Das andere Hauptziel der Propaganda der Feinde gegen die Islamische Republik Iran besteht darin, der revolutionären progressiven Staatsordnung die Unterstützung und das Vertrauen der Bevölkerung zu nehmen.  Die Islamische Republik hat von Anfang an auf dem Willen des iranischen Volkes aufgebaut und auf dieser Basis ihren Weg fortgesetzt. Über den Volkscharakter der Islamischen Ordnung sagte Ajatollah Khamenei, dieser bedeute,  dass die Revolution von der Bevölkerung loyal unterstützt und von ihr bestätigt wird .

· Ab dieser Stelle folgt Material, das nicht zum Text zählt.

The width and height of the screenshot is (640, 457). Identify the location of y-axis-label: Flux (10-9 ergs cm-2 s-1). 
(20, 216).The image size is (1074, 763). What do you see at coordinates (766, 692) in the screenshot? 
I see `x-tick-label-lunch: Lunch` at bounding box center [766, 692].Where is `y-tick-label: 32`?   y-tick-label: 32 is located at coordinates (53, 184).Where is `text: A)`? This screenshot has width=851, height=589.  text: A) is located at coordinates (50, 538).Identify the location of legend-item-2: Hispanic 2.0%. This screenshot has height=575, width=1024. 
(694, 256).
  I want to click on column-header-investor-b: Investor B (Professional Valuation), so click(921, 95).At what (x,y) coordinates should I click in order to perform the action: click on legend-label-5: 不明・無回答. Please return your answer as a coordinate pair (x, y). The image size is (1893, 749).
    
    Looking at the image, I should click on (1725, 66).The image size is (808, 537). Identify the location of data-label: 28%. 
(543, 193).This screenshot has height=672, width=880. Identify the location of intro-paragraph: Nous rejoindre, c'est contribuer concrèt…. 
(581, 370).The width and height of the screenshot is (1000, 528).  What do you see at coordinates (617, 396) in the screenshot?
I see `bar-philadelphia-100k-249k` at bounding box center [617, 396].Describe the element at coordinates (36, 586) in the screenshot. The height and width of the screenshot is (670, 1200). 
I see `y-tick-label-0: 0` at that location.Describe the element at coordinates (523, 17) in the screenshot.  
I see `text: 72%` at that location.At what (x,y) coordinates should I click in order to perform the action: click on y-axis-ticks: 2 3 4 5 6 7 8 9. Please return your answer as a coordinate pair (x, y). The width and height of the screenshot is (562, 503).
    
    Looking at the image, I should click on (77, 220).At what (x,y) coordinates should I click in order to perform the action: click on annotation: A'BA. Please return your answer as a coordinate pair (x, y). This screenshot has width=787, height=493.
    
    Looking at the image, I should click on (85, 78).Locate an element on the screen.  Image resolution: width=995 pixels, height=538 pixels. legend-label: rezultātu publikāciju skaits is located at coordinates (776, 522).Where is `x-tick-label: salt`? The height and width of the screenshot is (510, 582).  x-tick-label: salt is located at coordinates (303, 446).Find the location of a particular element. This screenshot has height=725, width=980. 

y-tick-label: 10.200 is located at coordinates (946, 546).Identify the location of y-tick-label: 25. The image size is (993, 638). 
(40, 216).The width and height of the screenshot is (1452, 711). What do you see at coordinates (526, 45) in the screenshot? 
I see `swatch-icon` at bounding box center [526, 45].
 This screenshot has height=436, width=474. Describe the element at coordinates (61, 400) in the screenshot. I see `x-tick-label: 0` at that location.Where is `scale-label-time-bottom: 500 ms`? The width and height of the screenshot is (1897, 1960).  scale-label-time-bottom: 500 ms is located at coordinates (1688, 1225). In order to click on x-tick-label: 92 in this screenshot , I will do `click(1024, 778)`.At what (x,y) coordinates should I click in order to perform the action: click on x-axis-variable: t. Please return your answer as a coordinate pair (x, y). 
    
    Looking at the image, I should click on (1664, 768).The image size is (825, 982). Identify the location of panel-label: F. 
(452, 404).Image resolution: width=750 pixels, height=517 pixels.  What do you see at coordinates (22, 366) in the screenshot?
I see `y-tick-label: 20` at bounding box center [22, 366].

Das Oberhaupt der Islamischen Revolution  verwies auf die Versuche der Feinde, die Treue der Bevölkerung zur Islamischen Republik zu schmälern  und nannte als Beispiel auch die Verbreitung von Gerüchten und Hervorrufung von Misstrauen gegenüber ihren Verantwortungsträgern.  Er sagte, dass der Feind jedoch vergeblich in dieses Ziel investiert hat.

Dennoch  , so fuhr Ajatollah Khamenei fort, propagiert er auf zwei Gebieten weiter, nämlich hinsichtlich der Trennung der Religion von der Politik und die Trennung der Geistlichkeit vom Islam.